▶ [Work to be completed]:
Please rewrite the lines starting with the line containing "What do you see at coordinates (1301, 734)" and going on through the line containing "Looking at the image, I should click on (698, 281).", changing "Describe" to "Identify" and leaving everything else unchanged.

▶ [Information given]:

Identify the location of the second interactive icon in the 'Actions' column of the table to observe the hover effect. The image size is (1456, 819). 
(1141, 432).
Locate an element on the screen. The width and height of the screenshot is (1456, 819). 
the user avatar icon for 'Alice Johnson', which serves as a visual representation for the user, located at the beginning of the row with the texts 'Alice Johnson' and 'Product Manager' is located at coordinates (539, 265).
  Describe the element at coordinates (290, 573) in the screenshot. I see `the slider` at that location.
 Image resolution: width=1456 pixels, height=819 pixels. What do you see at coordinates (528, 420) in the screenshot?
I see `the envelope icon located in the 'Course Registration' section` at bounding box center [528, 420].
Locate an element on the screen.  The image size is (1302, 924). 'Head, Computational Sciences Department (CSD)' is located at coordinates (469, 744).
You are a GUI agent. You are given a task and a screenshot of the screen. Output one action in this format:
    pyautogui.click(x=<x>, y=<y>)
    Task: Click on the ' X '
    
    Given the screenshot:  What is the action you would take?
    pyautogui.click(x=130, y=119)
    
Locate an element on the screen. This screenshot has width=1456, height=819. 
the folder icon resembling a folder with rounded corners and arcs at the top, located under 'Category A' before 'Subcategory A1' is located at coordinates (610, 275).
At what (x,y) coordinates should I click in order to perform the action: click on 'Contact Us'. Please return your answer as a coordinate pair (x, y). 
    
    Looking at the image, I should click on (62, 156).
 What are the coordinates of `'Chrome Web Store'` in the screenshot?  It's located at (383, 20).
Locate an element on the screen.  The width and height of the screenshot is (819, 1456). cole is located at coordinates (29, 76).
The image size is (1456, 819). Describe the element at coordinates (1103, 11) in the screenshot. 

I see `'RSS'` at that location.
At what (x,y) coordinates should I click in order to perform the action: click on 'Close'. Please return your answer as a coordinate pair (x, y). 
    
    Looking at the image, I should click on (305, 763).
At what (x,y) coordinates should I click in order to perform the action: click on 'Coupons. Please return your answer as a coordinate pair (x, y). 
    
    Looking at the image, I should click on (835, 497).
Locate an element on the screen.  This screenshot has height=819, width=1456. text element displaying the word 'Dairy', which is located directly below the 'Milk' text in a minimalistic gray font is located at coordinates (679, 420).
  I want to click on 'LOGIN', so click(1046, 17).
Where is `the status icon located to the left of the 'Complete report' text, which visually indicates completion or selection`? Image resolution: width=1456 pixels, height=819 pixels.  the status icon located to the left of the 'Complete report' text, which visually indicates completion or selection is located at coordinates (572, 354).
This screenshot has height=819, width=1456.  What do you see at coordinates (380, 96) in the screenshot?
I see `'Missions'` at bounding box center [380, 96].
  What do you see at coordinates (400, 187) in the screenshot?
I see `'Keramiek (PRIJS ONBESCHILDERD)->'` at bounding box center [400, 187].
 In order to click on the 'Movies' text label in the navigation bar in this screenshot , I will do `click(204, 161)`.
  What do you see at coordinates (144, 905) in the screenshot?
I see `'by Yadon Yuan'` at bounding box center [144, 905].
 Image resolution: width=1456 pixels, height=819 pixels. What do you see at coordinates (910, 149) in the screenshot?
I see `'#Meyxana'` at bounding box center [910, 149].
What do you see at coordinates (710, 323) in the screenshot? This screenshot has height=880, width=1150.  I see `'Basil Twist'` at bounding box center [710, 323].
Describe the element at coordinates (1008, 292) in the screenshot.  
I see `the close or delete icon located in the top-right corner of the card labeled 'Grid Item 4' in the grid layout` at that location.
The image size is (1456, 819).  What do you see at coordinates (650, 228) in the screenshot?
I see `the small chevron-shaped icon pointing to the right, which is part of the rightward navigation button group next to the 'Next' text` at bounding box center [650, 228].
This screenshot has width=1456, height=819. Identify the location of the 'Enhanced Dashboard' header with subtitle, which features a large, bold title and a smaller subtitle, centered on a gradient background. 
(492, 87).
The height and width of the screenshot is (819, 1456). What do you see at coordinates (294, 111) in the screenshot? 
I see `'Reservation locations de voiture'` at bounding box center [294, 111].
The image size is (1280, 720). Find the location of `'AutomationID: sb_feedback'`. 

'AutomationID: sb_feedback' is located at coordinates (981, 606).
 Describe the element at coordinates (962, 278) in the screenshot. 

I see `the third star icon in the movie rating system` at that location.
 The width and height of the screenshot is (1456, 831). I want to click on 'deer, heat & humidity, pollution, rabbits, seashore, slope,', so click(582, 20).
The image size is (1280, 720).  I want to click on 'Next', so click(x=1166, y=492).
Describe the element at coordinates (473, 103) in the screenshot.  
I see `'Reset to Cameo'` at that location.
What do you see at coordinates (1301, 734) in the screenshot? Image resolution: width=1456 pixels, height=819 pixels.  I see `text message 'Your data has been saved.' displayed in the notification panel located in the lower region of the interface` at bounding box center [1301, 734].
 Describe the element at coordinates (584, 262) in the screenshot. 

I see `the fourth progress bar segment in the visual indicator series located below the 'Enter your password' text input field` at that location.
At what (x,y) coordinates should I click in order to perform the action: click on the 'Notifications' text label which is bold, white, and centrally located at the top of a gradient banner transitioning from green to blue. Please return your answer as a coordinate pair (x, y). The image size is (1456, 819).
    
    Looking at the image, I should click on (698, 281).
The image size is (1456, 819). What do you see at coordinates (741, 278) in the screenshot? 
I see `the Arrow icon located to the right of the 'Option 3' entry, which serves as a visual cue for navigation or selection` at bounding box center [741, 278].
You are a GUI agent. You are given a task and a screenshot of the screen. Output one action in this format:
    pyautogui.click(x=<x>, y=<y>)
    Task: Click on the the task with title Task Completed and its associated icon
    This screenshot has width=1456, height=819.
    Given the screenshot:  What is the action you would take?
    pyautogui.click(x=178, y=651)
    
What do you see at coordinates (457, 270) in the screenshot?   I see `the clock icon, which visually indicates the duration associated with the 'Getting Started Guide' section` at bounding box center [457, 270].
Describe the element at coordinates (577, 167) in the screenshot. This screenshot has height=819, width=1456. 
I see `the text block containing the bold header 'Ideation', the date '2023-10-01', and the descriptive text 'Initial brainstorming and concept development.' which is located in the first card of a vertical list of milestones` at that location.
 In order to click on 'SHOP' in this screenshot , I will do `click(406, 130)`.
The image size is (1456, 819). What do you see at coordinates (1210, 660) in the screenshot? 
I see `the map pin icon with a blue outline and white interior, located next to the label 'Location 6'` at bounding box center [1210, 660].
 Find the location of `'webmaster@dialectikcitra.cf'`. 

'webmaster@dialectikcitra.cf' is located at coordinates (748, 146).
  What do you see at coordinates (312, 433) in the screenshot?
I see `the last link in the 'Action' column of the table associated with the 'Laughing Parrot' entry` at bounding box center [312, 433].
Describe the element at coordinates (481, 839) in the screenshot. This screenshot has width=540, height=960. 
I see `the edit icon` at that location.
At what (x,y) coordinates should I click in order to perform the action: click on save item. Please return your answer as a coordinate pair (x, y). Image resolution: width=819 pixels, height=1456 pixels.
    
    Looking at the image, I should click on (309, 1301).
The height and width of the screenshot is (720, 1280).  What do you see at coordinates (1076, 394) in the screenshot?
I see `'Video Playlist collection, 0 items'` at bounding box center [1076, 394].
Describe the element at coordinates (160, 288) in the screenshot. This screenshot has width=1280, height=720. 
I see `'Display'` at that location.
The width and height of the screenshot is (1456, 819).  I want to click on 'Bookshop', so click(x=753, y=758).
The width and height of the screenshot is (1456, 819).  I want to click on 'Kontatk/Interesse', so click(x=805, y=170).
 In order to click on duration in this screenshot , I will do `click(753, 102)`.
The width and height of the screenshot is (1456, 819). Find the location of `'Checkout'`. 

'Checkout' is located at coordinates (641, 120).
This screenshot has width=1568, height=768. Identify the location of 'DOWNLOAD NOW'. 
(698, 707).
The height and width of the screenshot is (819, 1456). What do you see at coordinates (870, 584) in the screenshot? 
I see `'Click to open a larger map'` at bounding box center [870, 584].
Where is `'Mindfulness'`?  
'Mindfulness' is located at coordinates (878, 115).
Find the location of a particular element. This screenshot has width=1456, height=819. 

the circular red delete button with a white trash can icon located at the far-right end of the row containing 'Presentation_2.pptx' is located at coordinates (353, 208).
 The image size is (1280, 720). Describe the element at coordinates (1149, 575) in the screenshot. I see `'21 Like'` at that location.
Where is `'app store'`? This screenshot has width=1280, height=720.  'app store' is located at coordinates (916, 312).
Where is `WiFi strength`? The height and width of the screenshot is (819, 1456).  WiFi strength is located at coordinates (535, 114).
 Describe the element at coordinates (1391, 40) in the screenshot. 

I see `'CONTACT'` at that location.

▶ [Task response]:
What do you see at coordinates (1301, 734) in the screenshot? Image resolution: width=1456 pixels, height=819 pixels.  I see `text message 'Your data has been saved.' displayed in the notification panel located in the lower region of the interface` at bounding box center [1301, 734].
 Identify the element at coordinates (584, 262) in the screenshot. 

I see `the fourth progress bar segment in the visual indicator series located below the 'Enter your password' text input field` at that location.
At what (x,y) coordinates should I click in order to perform the action: click on the 'Notifications' text label which is bold, white, and centrally located at the top of a gradient banner transitioning from green to blue. Please return your answer as a coordinate pair (x, y). The image size is (1456, 819).
    
    Looking at the image, I should click on (698, 281).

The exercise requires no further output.